The plasma concentration of candesartan was higher in the elderly (≥65 years) (C_max was approximately 50% higher, and AUC was approximately 80% higher) compared to younger subjects administered the same dose. The pharmacokinetics of candesartan were linear in the elderly, and candesartan and its inactive metabolite did not accumulate in the serum of these subjects upon repeated, once-daily administration.

The bioavailability may decrease in patients with cardiac failure and pronounced edema. The plasma protein binding of hydrochlorothiazide is approximately 60%. The apparent volume of distribution is approximately 0.8 L/kg.

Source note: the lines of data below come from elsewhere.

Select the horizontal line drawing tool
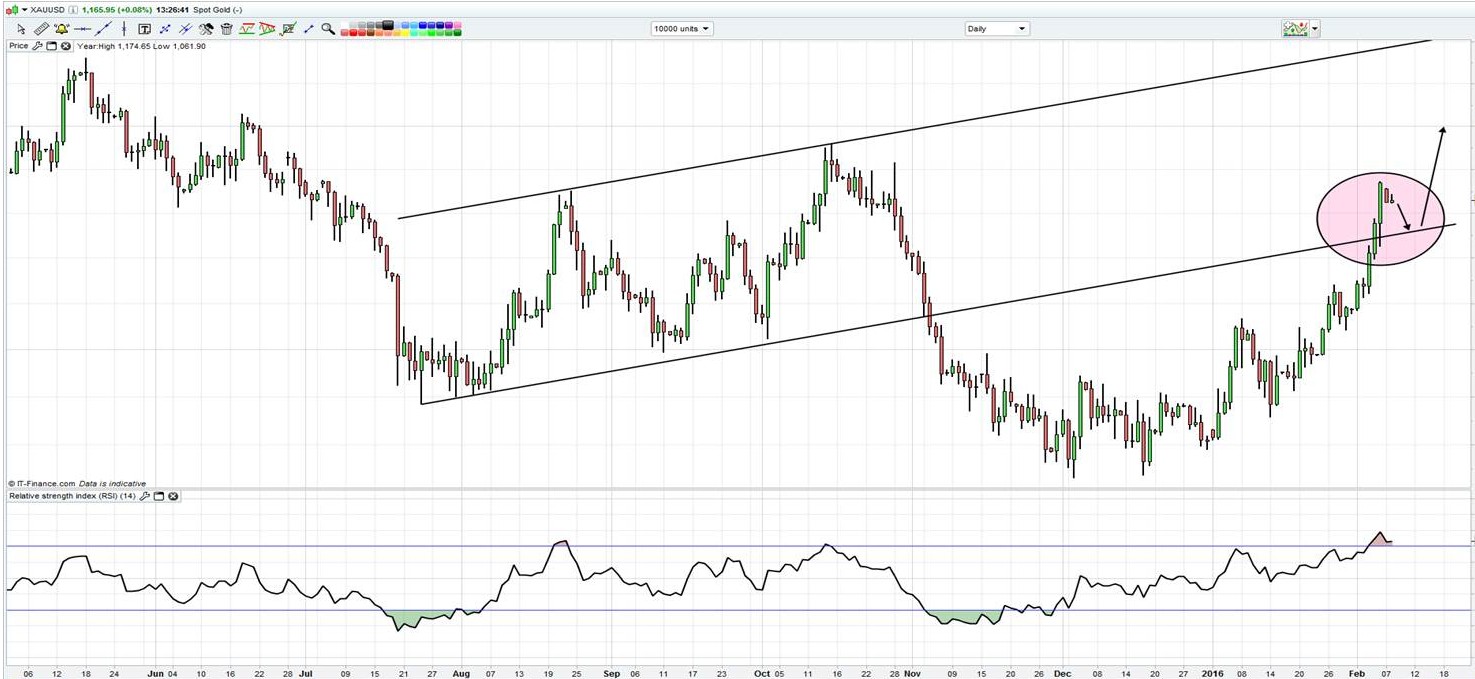This screenshot has height=679, width=1475. pyautogui.click(x=83, y=29)
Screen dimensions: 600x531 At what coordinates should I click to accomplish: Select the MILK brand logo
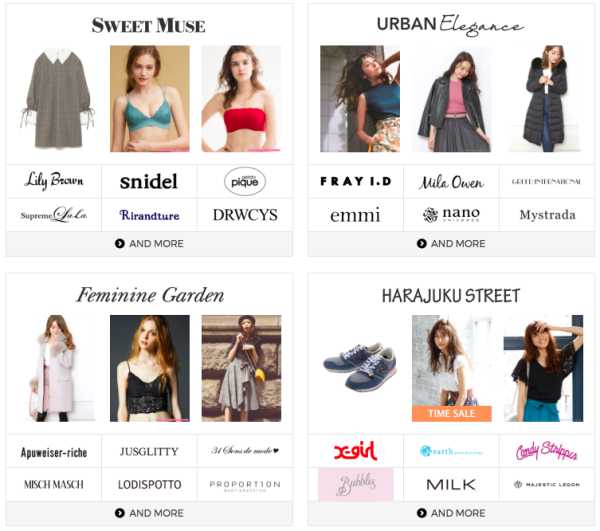click(451, 485)
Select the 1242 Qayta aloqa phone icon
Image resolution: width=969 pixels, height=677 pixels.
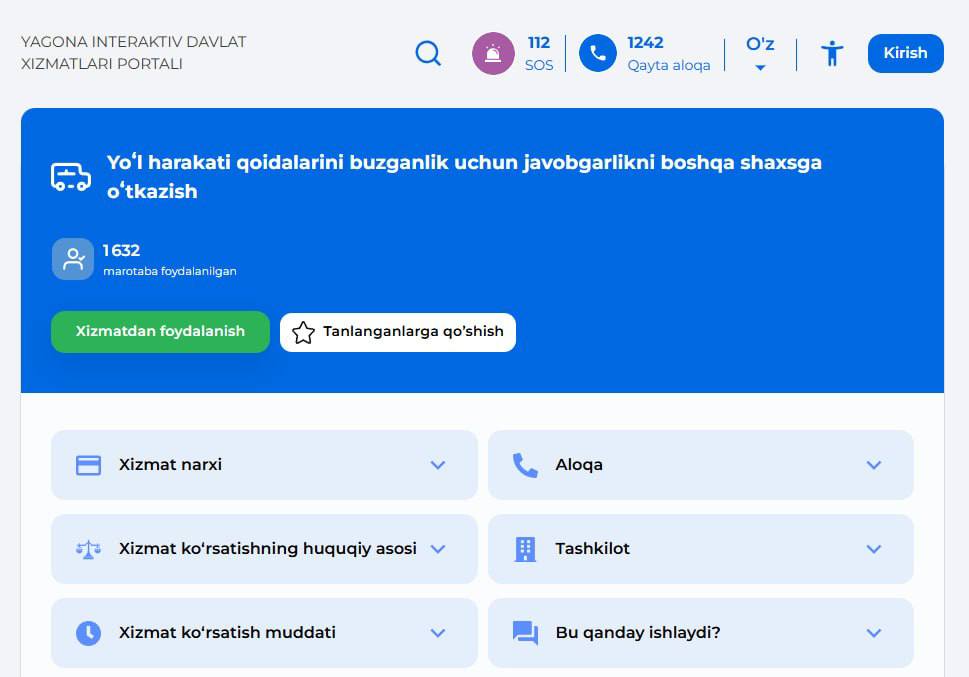pyautogui.click(x=597, y=53)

hydrochlorothiazide is rapidly absorbed from the gastrointestinal tract with an absolute bioavailability of approximately 70%. Concomitant food intake increases the absorption by approximately 15%.

ATACAND PLUS (candesartan cilexetil/hydrochlorothiazide) combines the actions of candesartan cilexetil, an angiotensin II AT1 receptor blocker, and that of a thiazide diuretic, hydrochlorothiazide.

Hydrochlorothiazide is not metabolized and is excreted almost entirely as unchanged drug by glomerular filtration and active tubular secretion. The terminal t_½ of hydrochlorothiazide is approximately 8 hours. Approximately 70% of an oral dose is eliminated in the urine within 48 hours. The half-life of hydrochlorothiazide remains unchanged (8 hours) after administration of hydrochlorothiazide in combination with candesartan cilexetil. No accumulation of hydrochlorothiazide occurs after repeated doses of the combination compared to monotherapy.

The terminal t_½ of hydrochlorothiazide is prolonged in the elderly and in patients with renal failure or chronic heart failure.

Hydrochlorothiazide crosses the placental but not the blood-brain barrier and is excreted in breast milk.

In patients with mild to moderate renal impairment (Cl_creat 31-60 mL/min/1.73 m²), C_max and AUC of candesartan increased by 40-60% and 50-90%, respectively, but t_½ was not altered, compared to patients with normal renal function (Cl_creat >60 mL/min/1.73 m²) during repeated dosing. There was no drug accumulation in plasma in patients with mild to moderate renal impairment. The increases in C_max and AUC in patients with severe renal impairment (Cl_creat 15-30 mL/min/1.73 m²) were 40-60% and 110%, respectively. The terminal t_½ of candesartan was approximately doubled in patients with severe renal impairment, and these changes resulted in some accumulation in plasma. The pharmacokinetics of candesartan in patients undergoing hemodialysis were similar to those in patients with severe renal impairment (see Dosage and Administration, Renal Impairment).

No gender-related differences in the pharmacokinetics of candesartan have been observed.

Candesartan cilexetil is rapidly and completely bioactivated by ester hydrolysis during absorption from the gastrointestinal tract to candesartan. It undergoes minor hepatic metabolism by O-deethylation to an inactive metabolite. In vitro studies indicate that cytochrome P450 isoenzyme CYP 2C9 is involved in the biotransformation of candesartan to its inactive metabolite. Based on in vitro data, no interaction would be expected to occur in vivo with drugs whose metabolism is dependent upon cytochrome P450 isoenzymes CYP1A2, CYP2A6, CYP2C9, CYP2C19, CYP2D6, CYP2E1 or CYP3A4.